0 Replies Latest reply on Jul 18, 2009 11:46 PM by karypid

    Session beans vs POJOs?

      The front page of this site has a section Reinvesting in Java EE.


      I like Seam a lot. But I find I can do everything with JPA and POJO components.


      Need a conversation scoped component? What's wrong with @Name combined with @Scope(ScopeType.CONVERSATION) on a plain POJO, instead of a stateful SSB?


      Need some stateless logic? Why do @Stateless instead of @Name and @Scope(ScopeType.STATELESS) on a plain POJO?


      In the documentation, I could only spot:



      Javabeans may be used just like a stateless or stateful session bean. However, they do not provide the functionality of a session bean (declarative transaction demarcation, declarative security, efficient clustered state replication, EJB 3.0 persistence, timeout methods, etc).

      Ok, I admit: I use JPA entities. But that's all. So what's left? Transactions? The same document then goes on to debunk these explaining that seam-managed transactions are much more convenient AND efficient than J2EE:



      If you're using Seam outside of a Java EE 5 environment, you can't rely upon the container to manage the persistence context lifecycle for you. Even if you are in an EE 5 environment, you might have a complex application with many loosly coupled components that collaborate together in the scope of a single conversation, and in this case you might find that propagation of the persistence context between component is tricky and error-prone.

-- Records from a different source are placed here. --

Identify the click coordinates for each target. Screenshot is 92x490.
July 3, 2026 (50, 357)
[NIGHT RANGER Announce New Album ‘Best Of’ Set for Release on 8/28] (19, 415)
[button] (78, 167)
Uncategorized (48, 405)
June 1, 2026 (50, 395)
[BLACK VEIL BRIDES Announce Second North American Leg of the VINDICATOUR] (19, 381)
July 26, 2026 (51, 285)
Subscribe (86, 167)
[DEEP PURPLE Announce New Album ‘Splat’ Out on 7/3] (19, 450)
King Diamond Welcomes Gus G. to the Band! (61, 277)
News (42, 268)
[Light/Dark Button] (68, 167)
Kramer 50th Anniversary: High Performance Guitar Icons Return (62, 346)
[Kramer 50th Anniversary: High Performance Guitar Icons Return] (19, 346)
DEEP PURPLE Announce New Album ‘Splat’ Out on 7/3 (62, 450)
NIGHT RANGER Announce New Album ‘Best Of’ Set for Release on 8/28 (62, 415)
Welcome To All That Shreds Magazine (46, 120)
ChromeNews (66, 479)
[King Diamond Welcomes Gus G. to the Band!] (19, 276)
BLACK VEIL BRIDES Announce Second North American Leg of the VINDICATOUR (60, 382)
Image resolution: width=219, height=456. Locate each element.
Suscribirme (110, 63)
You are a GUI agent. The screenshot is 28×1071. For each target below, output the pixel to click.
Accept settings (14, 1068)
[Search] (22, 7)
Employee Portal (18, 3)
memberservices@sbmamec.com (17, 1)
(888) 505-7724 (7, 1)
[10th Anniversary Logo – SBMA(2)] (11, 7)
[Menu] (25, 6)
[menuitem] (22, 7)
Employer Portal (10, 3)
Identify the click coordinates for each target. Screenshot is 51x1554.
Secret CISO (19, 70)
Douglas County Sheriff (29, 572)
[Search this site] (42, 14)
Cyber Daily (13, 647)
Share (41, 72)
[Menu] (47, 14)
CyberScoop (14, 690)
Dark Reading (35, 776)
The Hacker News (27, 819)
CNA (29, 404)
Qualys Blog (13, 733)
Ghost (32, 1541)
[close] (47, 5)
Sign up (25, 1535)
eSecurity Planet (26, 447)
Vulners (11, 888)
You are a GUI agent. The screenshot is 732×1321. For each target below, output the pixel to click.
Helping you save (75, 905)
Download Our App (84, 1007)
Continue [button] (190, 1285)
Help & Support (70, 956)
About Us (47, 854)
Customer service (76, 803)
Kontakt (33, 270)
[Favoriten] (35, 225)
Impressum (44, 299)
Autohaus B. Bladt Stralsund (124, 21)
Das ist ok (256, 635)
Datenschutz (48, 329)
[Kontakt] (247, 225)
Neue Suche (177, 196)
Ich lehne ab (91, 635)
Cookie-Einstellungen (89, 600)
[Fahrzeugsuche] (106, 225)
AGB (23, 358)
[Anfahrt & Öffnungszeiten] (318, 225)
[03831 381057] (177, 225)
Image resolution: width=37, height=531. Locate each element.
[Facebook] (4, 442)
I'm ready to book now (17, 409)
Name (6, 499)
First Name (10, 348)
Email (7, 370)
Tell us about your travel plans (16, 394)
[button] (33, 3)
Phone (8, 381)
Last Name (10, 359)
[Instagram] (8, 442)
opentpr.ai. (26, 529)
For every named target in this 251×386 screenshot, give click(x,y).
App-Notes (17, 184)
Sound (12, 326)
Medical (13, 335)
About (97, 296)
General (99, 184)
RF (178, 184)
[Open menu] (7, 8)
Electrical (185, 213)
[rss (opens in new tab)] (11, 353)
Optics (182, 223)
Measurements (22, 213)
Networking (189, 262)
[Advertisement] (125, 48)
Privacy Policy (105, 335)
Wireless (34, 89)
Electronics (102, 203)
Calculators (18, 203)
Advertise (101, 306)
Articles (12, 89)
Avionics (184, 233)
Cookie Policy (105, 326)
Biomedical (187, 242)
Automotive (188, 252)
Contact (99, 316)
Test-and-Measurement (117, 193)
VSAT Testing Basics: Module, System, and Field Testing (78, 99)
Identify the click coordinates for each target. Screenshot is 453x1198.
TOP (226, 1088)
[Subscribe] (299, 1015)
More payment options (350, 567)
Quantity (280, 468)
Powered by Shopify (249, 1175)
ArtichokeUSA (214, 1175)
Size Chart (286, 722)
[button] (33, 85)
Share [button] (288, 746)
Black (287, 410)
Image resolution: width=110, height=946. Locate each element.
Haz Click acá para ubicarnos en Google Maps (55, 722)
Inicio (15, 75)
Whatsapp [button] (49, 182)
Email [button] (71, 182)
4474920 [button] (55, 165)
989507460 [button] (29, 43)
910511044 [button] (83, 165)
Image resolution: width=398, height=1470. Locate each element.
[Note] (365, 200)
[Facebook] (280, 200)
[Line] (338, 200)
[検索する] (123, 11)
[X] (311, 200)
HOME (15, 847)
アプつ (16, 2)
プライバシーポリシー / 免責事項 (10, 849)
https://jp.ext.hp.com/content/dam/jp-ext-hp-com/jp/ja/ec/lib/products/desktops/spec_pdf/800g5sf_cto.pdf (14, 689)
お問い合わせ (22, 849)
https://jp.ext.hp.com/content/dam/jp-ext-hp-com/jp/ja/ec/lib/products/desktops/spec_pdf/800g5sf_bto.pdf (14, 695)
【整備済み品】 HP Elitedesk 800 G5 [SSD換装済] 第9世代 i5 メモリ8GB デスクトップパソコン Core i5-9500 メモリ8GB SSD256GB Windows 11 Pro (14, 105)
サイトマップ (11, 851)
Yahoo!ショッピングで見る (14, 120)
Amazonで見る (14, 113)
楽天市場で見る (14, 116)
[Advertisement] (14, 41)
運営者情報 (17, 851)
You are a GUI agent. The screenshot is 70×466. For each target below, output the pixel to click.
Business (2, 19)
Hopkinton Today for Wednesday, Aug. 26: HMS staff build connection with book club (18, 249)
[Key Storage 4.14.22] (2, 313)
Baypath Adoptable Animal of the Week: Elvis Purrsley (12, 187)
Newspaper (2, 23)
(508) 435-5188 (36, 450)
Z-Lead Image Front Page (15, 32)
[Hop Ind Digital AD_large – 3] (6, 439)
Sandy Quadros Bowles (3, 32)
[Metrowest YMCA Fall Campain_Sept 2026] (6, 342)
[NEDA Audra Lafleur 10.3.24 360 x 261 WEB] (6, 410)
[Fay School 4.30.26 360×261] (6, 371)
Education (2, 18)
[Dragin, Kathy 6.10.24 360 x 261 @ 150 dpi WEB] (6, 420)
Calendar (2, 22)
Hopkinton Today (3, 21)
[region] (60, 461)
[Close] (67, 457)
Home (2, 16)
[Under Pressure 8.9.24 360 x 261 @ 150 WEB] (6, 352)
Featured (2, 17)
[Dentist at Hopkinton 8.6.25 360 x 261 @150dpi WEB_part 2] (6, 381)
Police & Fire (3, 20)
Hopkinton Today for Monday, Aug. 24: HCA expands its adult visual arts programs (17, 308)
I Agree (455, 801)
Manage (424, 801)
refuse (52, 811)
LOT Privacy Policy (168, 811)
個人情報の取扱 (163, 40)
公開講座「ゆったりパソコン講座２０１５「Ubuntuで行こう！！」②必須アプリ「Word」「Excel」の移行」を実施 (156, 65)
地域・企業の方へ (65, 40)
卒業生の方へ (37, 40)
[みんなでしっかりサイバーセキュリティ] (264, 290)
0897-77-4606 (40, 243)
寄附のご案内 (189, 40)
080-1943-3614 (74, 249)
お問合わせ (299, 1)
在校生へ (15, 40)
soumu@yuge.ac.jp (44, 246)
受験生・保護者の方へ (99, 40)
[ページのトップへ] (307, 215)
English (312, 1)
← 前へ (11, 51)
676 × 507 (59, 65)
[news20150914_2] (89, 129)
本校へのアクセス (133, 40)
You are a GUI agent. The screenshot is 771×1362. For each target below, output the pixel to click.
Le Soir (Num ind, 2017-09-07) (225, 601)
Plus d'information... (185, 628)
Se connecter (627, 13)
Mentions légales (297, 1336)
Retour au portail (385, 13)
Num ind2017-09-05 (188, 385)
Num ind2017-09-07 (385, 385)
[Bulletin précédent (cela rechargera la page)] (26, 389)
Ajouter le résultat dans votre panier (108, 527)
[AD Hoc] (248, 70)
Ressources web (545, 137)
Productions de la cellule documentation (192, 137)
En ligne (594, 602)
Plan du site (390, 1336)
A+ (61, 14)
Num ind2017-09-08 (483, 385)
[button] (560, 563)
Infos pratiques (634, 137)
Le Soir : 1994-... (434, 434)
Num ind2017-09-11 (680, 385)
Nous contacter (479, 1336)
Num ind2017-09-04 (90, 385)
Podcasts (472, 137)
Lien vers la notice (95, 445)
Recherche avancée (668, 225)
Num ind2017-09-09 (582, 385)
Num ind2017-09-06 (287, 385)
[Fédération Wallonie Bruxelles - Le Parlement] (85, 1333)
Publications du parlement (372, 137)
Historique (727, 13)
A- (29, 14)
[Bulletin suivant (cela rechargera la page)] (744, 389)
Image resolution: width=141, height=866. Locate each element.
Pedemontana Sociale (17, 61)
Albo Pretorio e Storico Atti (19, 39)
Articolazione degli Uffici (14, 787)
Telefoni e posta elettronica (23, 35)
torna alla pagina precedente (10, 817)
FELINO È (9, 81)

      In either case, you'll need to use a managed persistence context (for JPA) or a managed session (for Hibernate) in your components. A Seam-managed persistence context is just a built-in Seam component that manages an instance of EntityManager or Session in the conversation context. You can inject it with @In.


      Seam-managed persistence contexts are extremely efficient in a clustered environment. Seam is able to perform an optimization that EJB 3.0 specification does not allow containers to use for container-managed extended persistence contexts. Seam supports transparent failover of extended persisence contexts, without the need to replicate any persistence context state between nodes. (We hope to fix this oversight in the next revision of the EJB spec.)